Looking back, I cannot make sense of all of the leaps of faith I have taken in the past 6 months. From withdrawing money from my savings to make the initial deposit at USF, to turning in my last paper of the semester, I cannot believe that I made the series of decisions that have led me to today.
Every doubt that I have had, at every turn, I have been met with the excellence of my peers and professors. Each student has pushed me to reason differently and think critically. Each professor has made me question my preconceived notions and imagine new possibilities.
In Data Visualization we hacked data and learned about online mapping platforms. With GIS we mapped urban health disparities, potential sites for transportation improvements, and emergency response deficiencies in the city of San Francisco. I was beginning to see the city in many new ways.
In Issues in Urban Public Policy class we were blown away by Fainstein’s the Just City and disgusted by Moretti’s the New Geography of Jobs. Then three months later, when given the opportunity to create our plan for increasing moderate income housing in San Francisco, our ideals went out the window and Neo Liberalism might as well have written our final plans. The ‘gotcha!’ look on Corey Cook’s face when he explained to the class how we had so clearly and quickly gone back on our ideals was gratifying for only Corey.
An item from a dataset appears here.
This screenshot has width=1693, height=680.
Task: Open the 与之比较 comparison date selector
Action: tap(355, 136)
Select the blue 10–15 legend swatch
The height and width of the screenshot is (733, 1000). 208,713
In History of Urbanism class we learned about the disturbing history of racial covenants in San Francisco. Now I find myself constantly searching for street signs, and racking my brain for names of neighborhoods from my readings.
For my TA position with Professor Shin, I got a glimpse of what it is like to manage 80 undergraduate students. I was able to sit in on sociology lectures and learn about social determinants of health. Ultimately these lectures informed my own research interests in my graduate classes.
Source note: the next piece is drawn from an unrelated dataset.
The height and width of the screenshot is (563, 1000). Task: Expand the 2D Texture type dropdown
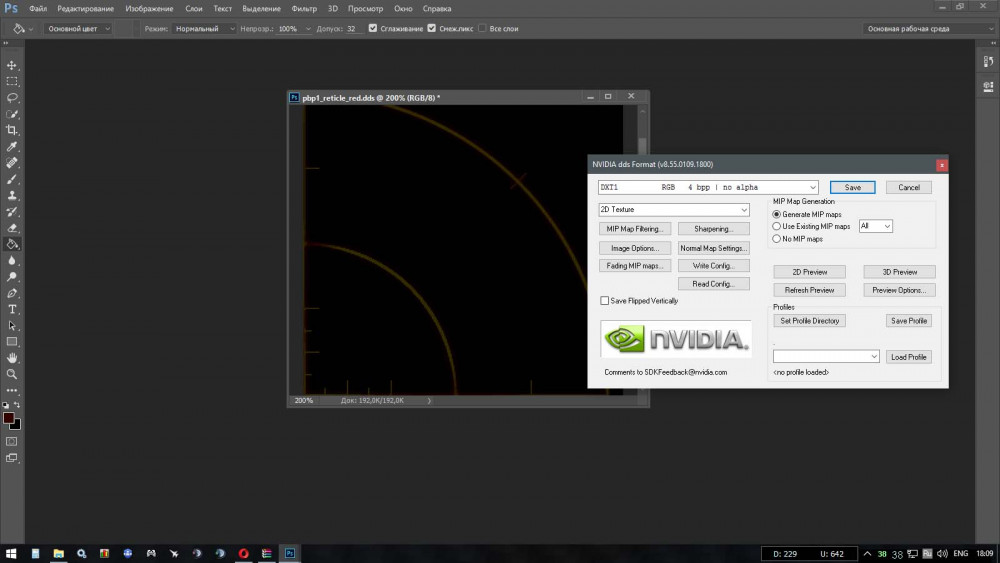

Research for my final paper for Prof. Brahinsky’s class.
Final debate session for Prof. Cook’s class. We presented our suggestions for increasing moderate income housing stock.
Encouraging decorations in the library during the final push of the semester.
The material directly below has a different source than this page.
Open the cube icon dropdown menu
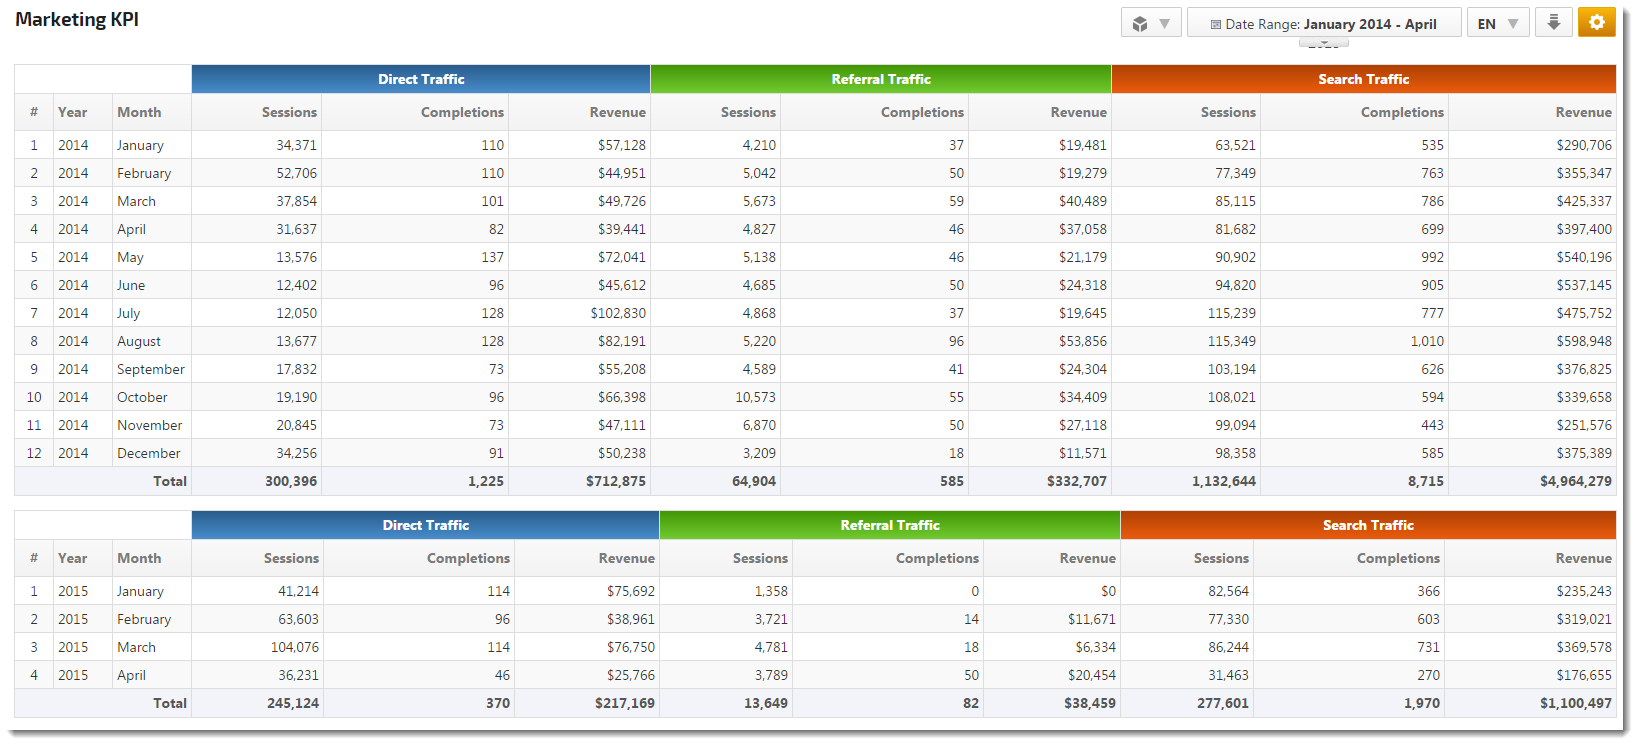 tap(1151, 23)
For my social media position with the McCarthy Center, I found myself attending events on campus that I wouldn’t normally have gone to. I had the opportunity to learn about varying subjects, from the imperial history of San Francisco to ranked choice voting in Oakland. I have become more involved on campus, and am beginning to feel a sense of ownership for USF and its community.
Uprooting my life and becoming a student again has been challenging to say the least. Thanks to the support I’ve found, I’ve been able to fully take advantage of this new life. My professors, my fellow cohort members, the McCarthy Center, the beautiful campus, the city of San Francisco, my supportive and loving family… all encourage and inspire me to continue to take these leaps of faith.
I have a few more weeks in NYC before spring semester starts. While I am enjoying my time off, I am also looking forward to getting back in the classroom.